According to Digitimes Research, the ongoing global semiconductor chip shortage may affect smartphone shipments in the second quarter. Several top brands including Xiaomi, Oppo, and Vivo are likely to see their smartphone shipments decline year-on-year (YoY) during the April to June period.
A sudden rise in demand for IT products and networking devices has caused a global shortage of semiconductor chips. Since there aren’t many chip manufacturing companies out there, demand has outpaced supply. As such, OEMs are scrambling to secure semiconductor parts for their products. This has resulted in longer production times, or delayed delivery. The smartphone industry has been a victim of this chip shortage as well, with researchers estimating a decline in shipments in Q2 2021.
Global smartphone shipments to decline in Q2 2021
After an unprecedented slowdown last year due to the COVID-19 pandemic and the economic uncertainty around it, the smartphone market showed signs of recovery in the first quarter of this year. Global smartphone shipments grew a staggering 47 percent YoY during the first three months of 2021. Samsung, Apple, and Xiaomi were the top three vendors during the period.
Samsung‘s shipments grew 15.9-percent YoY to reach 75 million units in Q1 2021. Apple, which usually sees a slow first quarter, also registered strong 49.5-percent YoY growth in smartphone shipment during the period. It shipped 56 million smartphone units globally between January to March 2021.
Huawei continued to tumble, with its shipments dropping to nearly half that of the first quarter last year. The beleaguered Chinese company has run out of inventory for parts and components. It is now in no position to secure more. Huawei spin-off Honor, which is now an independent brand, struggled as well. The company was affected by rival vendors securing large-scale parts and components ahead of it.
Xiaomi, which has been reaping benefits from Huawei’s decline, meanwhile, further strengthened its position along with other Chinese vendors Oppo and Vivo. These brands have been targeting the low-cost 5G smartphone segment and have geared up their efforts to grab Huawei’s market. They had set big ambitions for 2021 but the ongoing chip shortage has forced them to reconsider those targets.

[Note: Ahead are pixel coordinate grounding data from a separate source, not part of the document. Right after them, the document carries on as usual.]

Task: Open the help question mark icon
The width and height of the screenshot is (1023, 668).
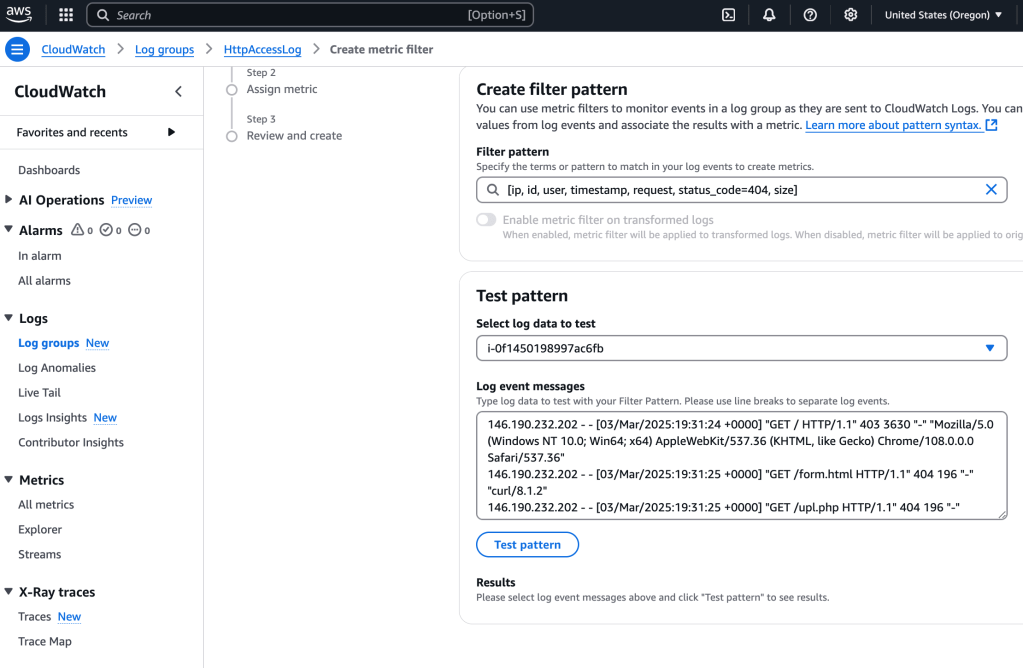Action: point(810,15)
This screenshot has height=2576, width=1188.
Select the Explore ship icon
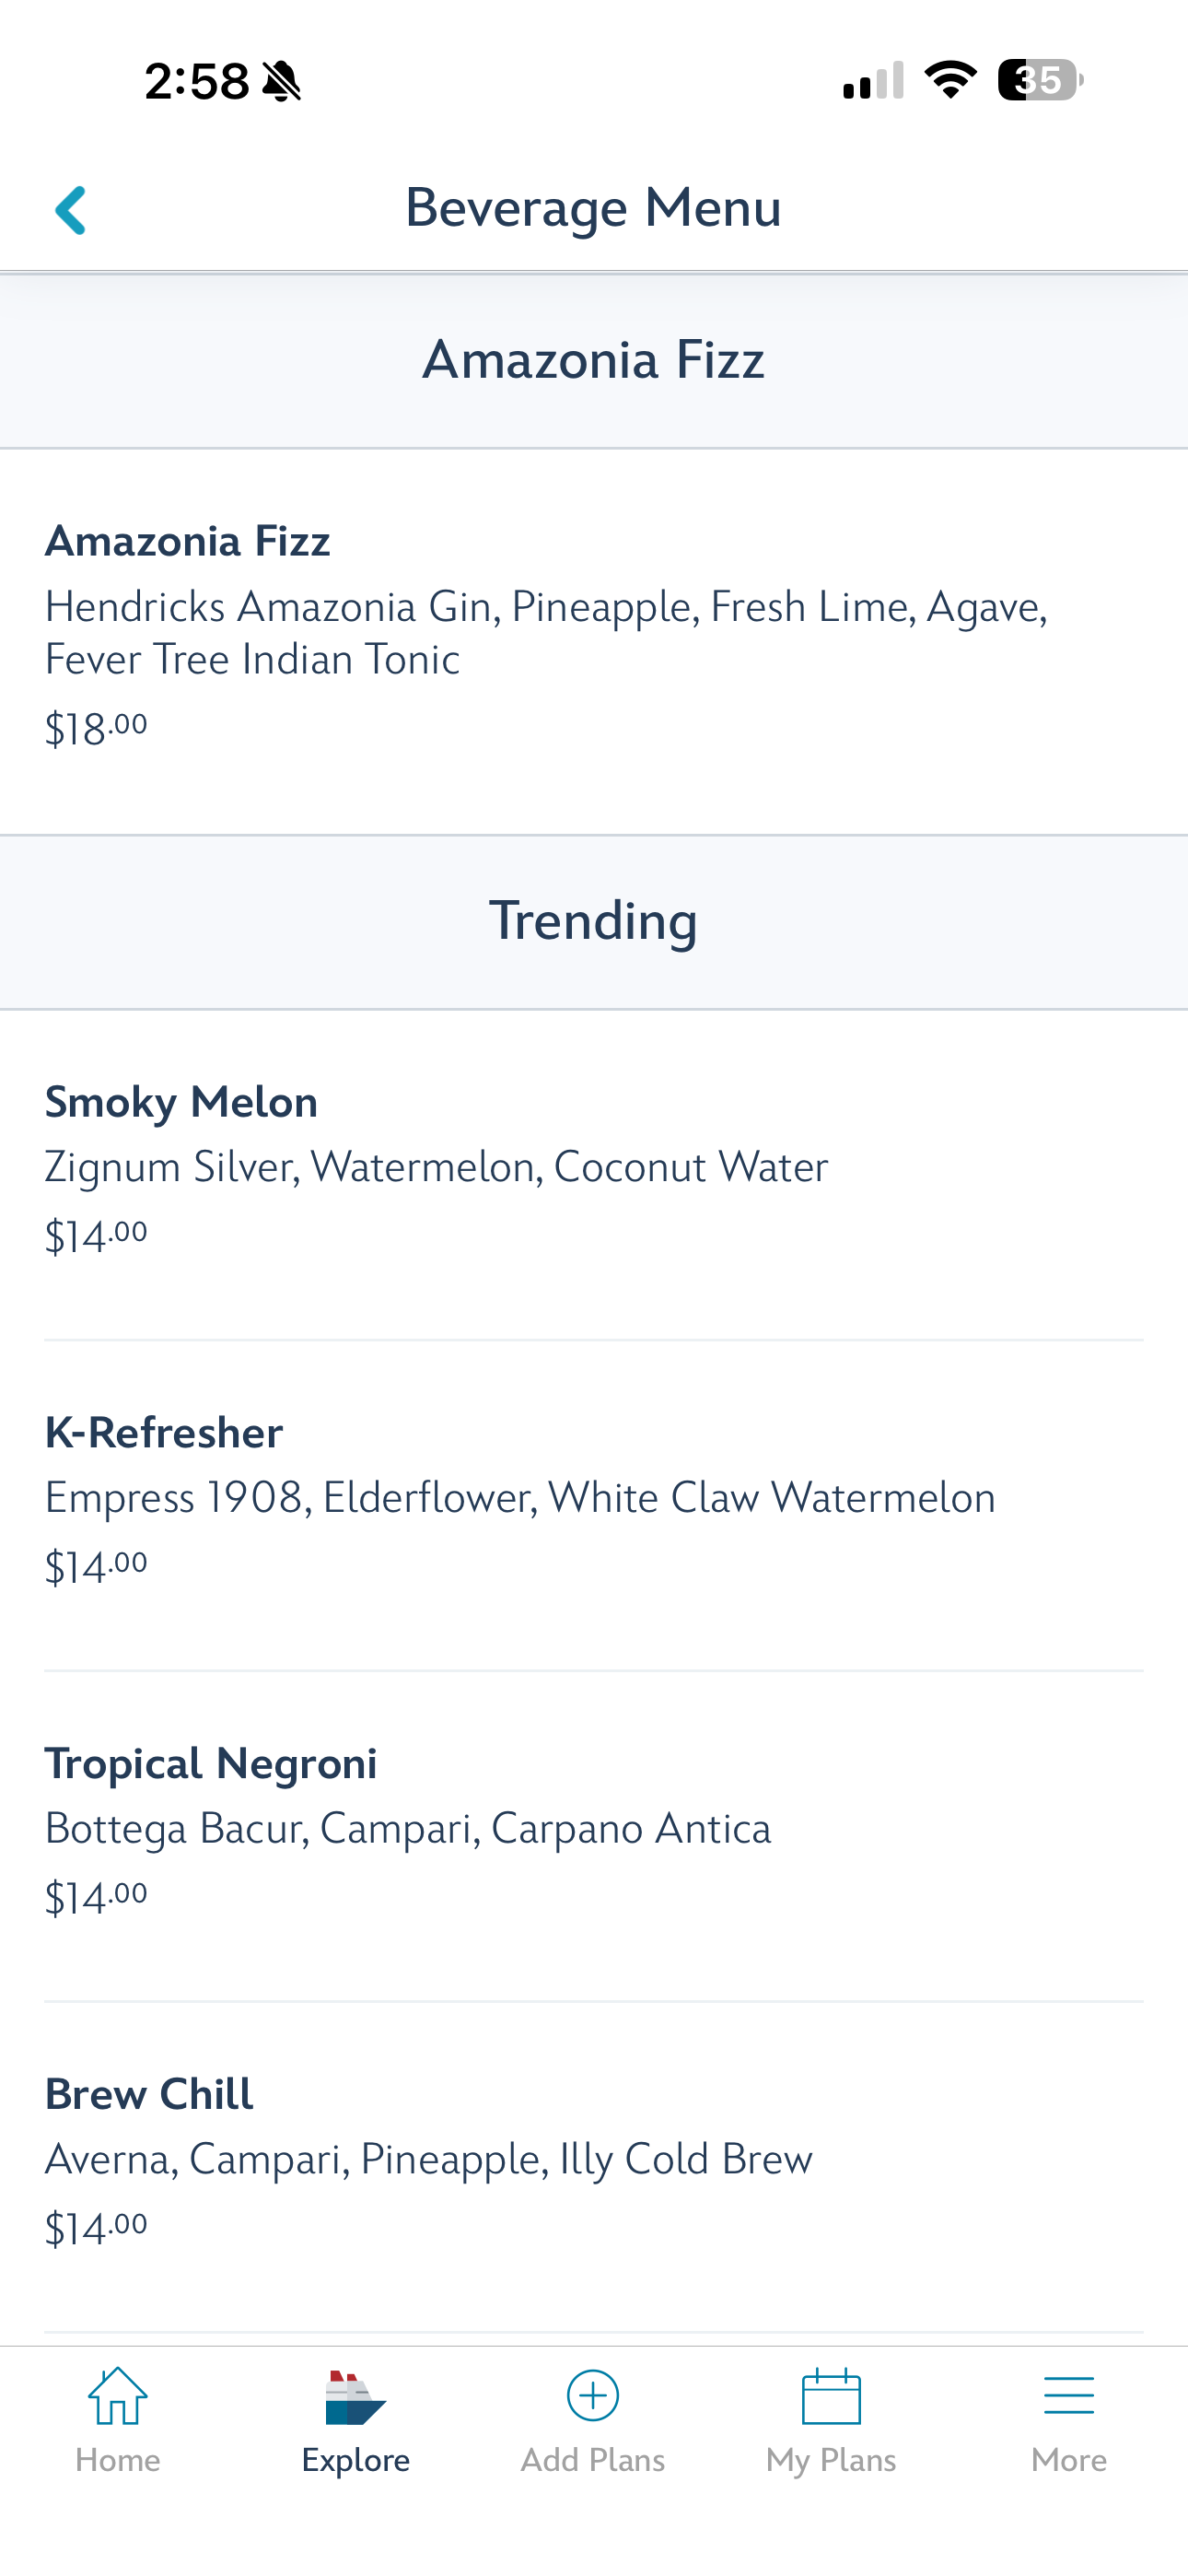[x=354, y=2398]
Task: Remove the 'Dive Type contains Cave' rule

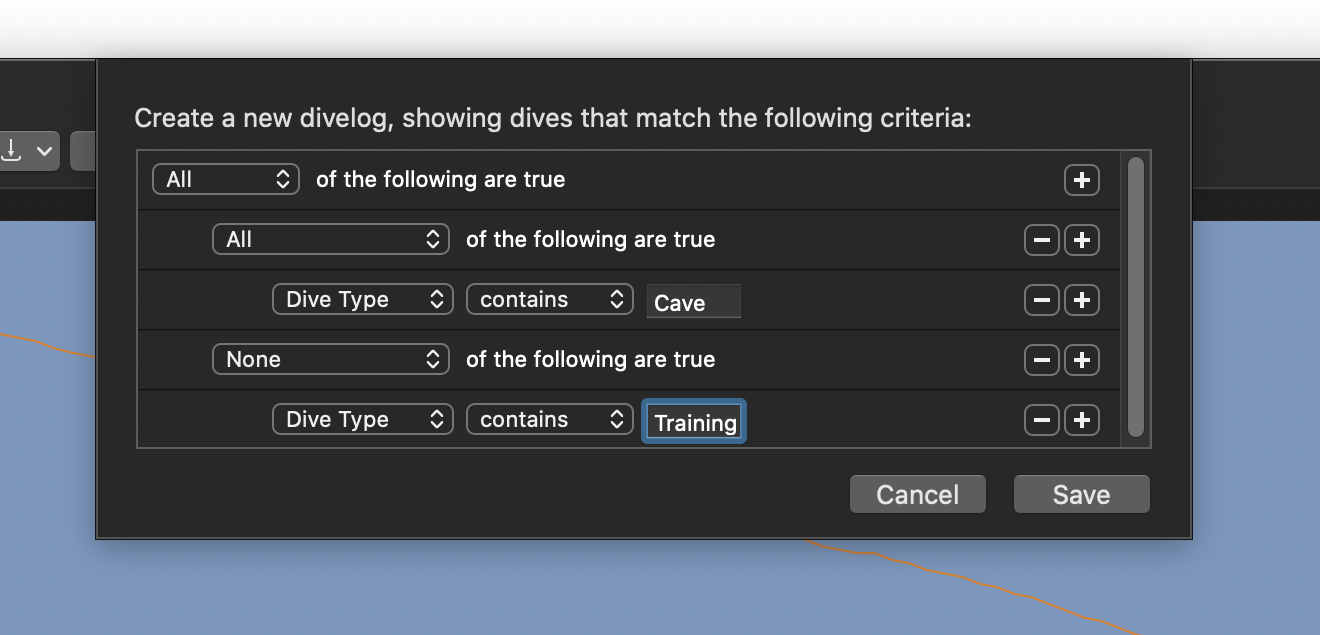Action: point(1041,300)
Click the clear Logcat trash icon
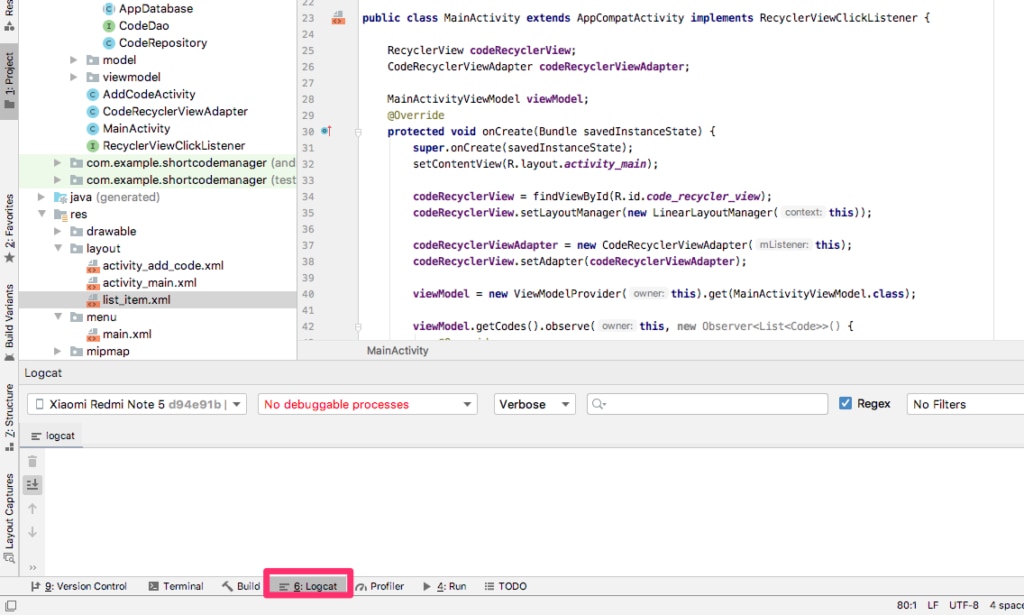This screenshot has height=615, width=1024. click(34, 461)
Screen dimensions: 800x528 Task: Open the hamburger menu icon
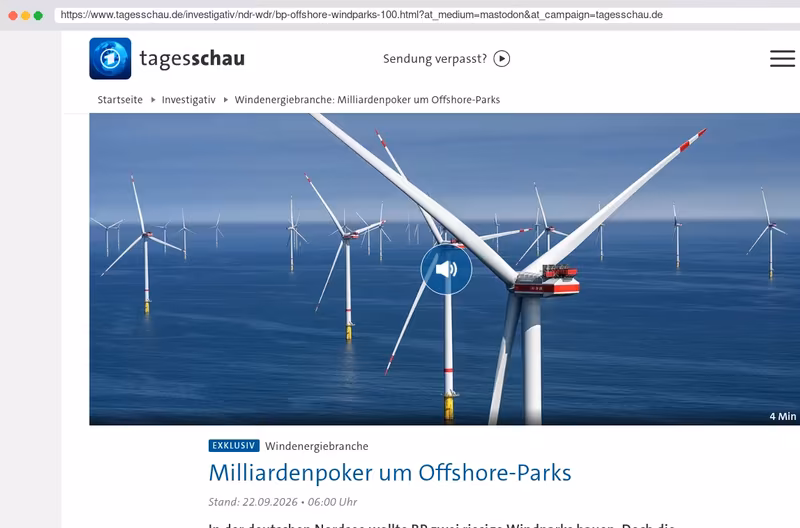[782, 59]
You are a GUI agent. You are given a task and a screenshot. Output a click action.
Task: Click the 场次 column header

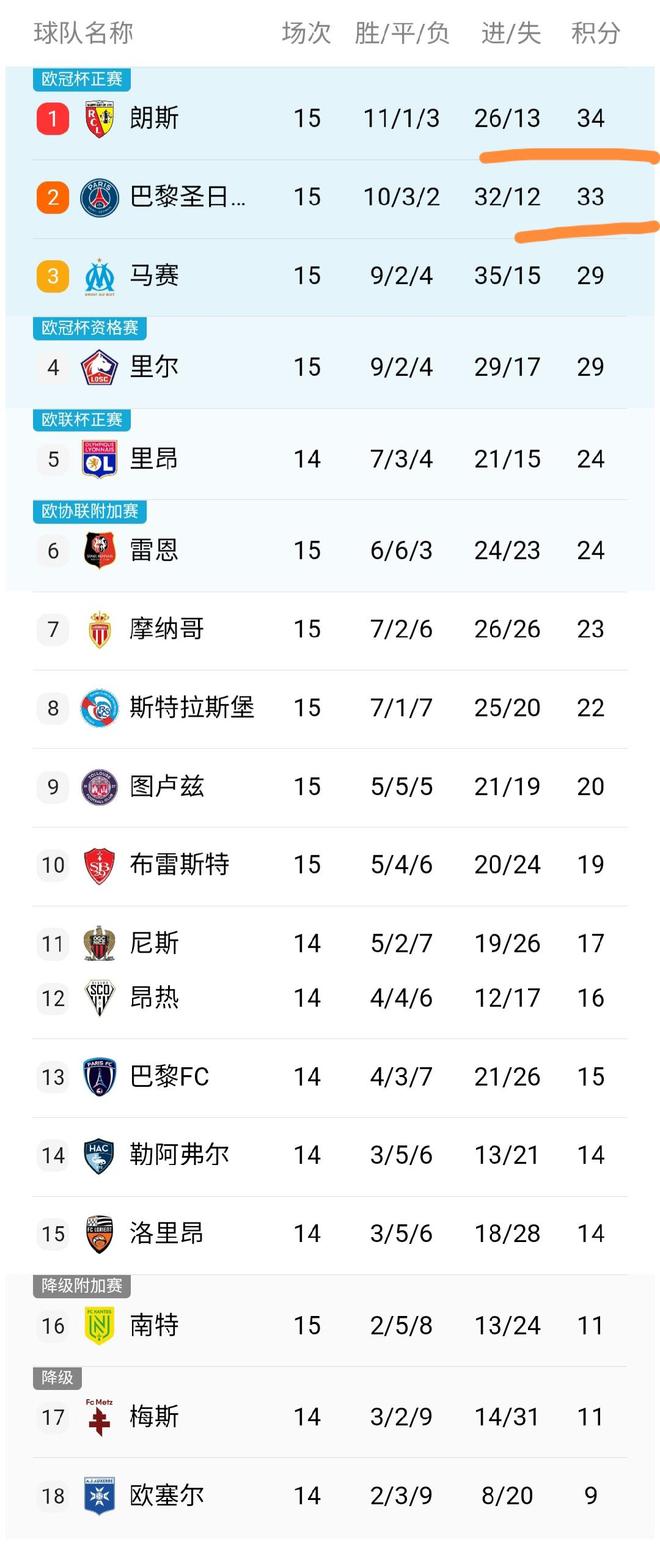click(306, 33)
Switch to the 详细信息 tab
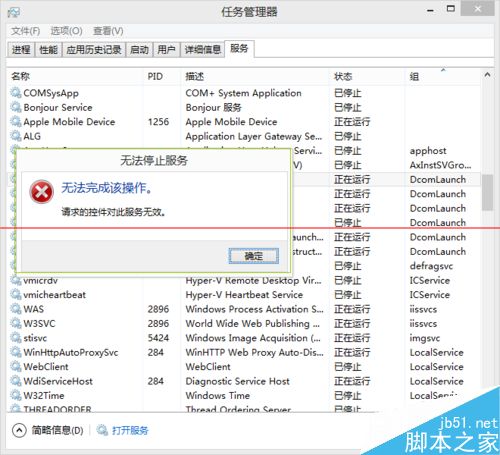500x455 pixels. click(x=203, y=50)
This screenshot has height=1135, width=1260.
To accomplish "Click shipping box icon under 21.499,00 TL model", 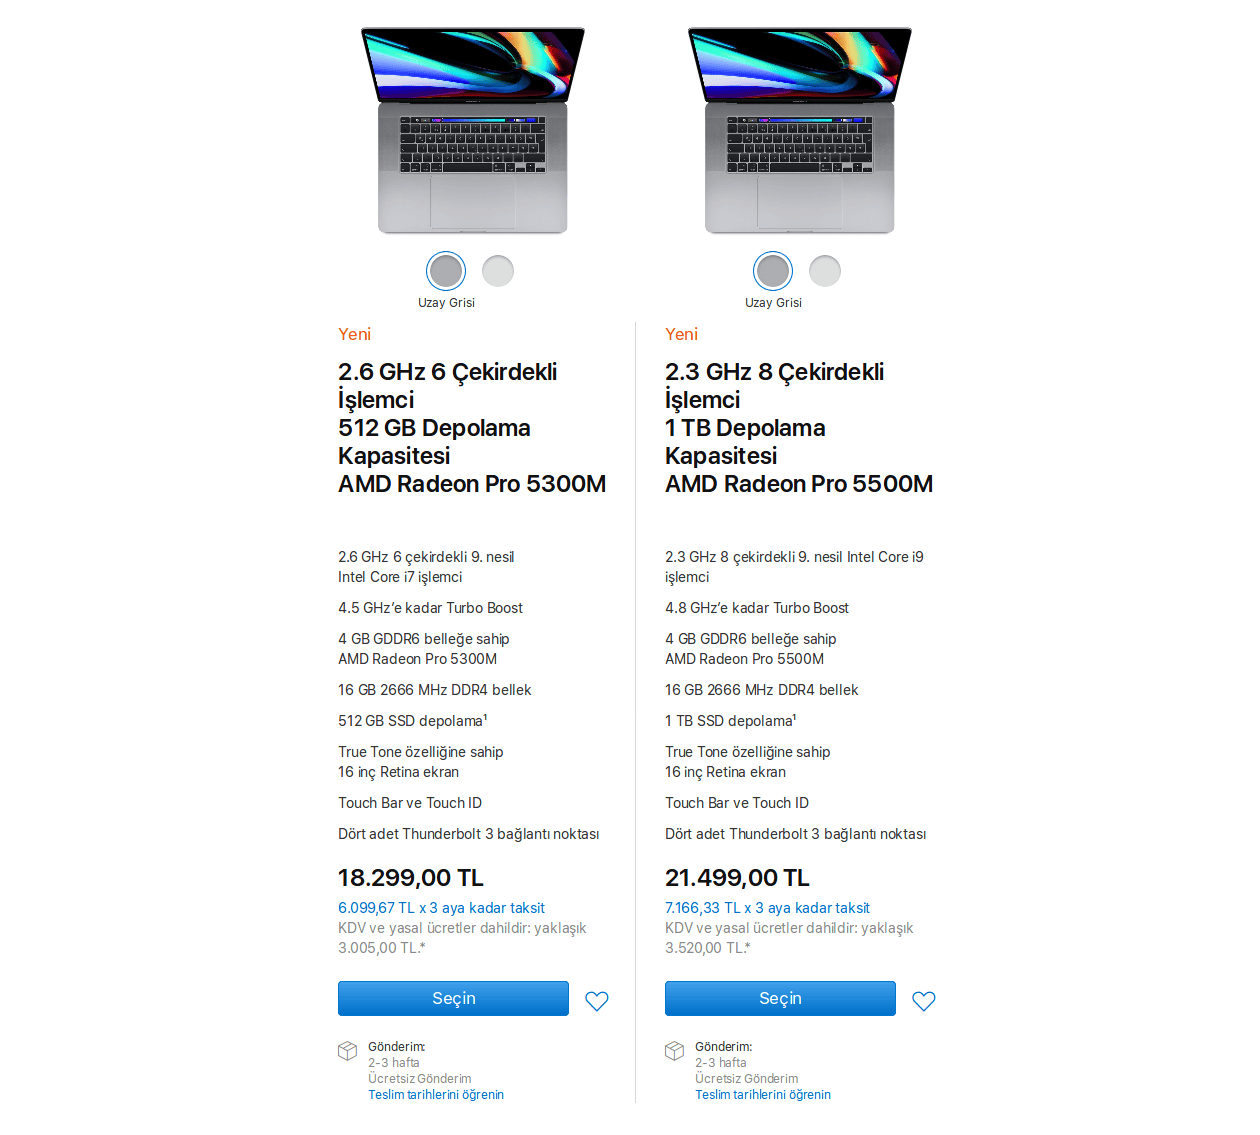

Smartphone shipments will likely recover in the second half of the year though. Although when this chip shortage will end is anyone’s guess, the arrival of new models in Q3 and Q4 should enable the industry to register a growth in shipment. Overall, global smartphone shipments in 2021 should be on the level with 2019 shipments, reaching about 1.35 to 1.40 billion units, Digitimes Research estimates.